[32.] Sipylus.]—Ver. 149. This was the name of both a city and a mountain of Lydia.

[33.] Go all of you.]—Ver. 159. Clarke renders the words ‘Ismenides, ite frequentes,’ ‘Go, ye Theban ladies in general.’

[34.] Sister of the Pleiades.]—Ver. 174. Taygete, one of the Pleiades, was the mother of Niobe.

[35.] As my father-in-law.]—Ver. 176. Because Jupiter was the father of her husband, Amphion.

[36.] Seven daughters.]—Ver. 182. Tzetzes enumerates fourteen daughters of Niobe, and gives their names.

[37.] When in travail.]—Ver. 187. She alludes to the occasion on which Latona fled from the serpent Python, which Juno, in her jealousy, had sent against her; and when Delos, which had hitherto been a floating island, became immovable, for the convenience of Latona, in labor with Apollo and Diana. That island was said to have received its name from the Greek, δῆλος, ‘manifest,’ or ‘appearing,’ from having risen to the surface of the sea on that occasion.

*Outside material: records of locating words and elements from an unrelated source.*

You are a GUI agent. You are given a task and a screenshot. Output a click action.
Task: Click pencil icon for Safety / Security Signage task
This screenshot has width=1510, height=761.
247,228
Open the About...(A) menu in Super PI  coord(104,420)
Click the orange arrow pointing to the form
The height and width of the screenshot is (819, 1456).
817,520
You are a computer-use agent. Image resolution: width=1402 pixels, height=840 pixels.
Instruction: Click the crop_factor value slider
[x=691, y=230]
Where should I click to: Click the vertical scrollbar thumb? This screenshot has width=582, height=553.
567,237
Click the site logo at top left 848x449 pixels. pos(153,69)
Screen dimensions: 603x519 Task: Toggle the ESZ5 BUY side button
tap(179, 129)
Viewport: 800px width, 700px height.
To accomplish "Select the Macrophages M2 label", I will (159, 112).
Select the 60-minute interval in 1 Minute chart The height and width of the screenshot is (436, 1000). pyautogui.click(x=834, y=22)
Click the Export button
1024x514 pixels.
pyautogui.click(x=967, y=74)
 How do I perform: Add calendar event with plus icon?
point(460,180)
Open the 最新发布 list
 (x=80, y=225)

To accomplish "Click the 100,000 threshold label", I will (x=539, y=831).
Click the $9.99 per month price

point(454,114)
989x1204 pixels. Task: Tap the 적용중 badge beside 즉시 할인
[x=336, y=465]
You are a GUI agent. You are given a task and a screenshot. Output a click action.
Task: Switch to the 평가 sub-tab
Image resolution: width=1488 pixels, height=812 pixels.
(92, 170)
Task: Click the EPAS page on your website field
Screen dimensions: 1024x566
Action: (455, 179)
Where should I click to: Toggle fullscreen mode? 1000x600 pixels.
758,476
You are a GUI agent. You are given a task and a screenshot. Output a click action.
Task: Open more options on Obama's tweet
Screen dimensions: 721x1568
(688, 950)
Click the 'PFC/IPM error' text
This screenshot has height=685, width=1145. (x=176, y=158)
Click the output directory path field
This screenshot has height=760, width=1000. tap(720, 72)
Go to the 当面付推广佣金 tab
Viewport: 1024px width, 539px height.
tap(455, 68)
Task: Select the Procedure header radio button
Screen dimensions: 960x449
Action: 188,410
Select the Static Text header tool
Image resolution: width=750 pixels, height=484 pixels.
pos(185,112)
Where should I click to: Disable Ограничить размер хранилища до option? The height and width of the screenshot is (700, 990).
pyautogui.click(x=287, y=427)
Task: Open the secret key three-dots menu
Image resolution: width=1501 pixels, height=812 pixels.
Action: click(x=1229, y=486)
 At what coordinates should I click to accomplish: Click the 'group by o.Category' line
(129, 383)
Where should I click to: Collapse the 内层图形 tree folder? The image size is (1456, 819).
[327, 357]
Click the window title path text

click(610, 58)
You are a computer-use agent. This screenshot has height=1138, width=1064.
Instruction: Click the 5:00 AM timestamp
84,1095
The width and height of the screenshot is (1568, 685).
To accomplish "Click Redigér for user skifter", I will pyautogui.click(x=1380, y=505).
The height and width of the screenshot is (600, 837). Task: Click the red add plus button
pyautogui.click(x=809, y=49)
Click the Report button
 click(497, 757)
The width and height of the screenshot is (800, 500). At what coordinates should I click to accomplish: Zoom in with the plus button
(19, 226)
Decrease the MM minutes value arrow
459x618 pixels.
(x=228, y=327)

[38.] Like her father’s.]—Ver. 213. Latona alludes to one of the crimes of Tantalus, the father of Niobe, who was accused of having indiscreetly divulged the secrets of the Gods.

[39.] Gives rein.]—Ver. 230. This was done with the intention of making his escape.

[40.] Glowing with oil.]—Ver. 241. Clarke renders this line, ‘Were gone to the juvenile work of neat wrestling.’ It would be hard to say what ‘neat’ wrestling is. He seems not to have known, that the ‘Palæstra’ was called ‘nitida,’ as shining with the oil which the wrestlers used for making their limbs supple, and the more difficult for their antagonist to grasp. Juvenal gives the epithet ‘ceromaticum’ to the neck of the athlete, or wrestler, which word means ‘rubbed with wrestler’s oil.’

[41.] Now had they brought.]—Ver. 243-4. Clarke thus translates ‘Et jam contulerant arcto luctantia nexu Pectora pectoribus;’ ‘And now they had clapped breast to breast, struggling in a close hug.’